For the fixed-dose regimen, patients received a dosing regimen as noted in the product information and as originally described (6). For these patients, after the test dose of 10,000 KIU, the initial dose was 2 x 10⁶ KIU (280 mg) irrespective of the weight. This dose was given over a 20-min period, after which the first blood sample for determination of aprotinin concentration was withdrawn. A further 2 x 10⁶ KIU of aprotinin solution was added to the prime of the oxygenator, and a continuous infusion of 500,000 KIU/h (70 mg/h) was administered until the patient was transferred to the intensive care unit.
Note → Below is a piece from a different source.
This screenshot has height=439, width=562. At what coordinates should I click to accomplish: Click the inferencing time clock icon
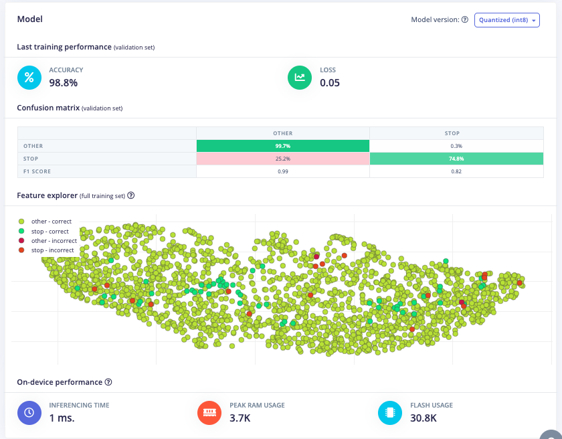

Anticoagulation was achieved by using porcine heparin, with an initial dose of 300 IU/kg and a target celite-activated clotting time (ACT) of more than 1000 s. Surgery was conducted at a temperature of 28°C–30°C, with hyperkalemic cardioplegic arrest for myocardial preservation. Hollow-fiber membrane oxygenators were used in all patients.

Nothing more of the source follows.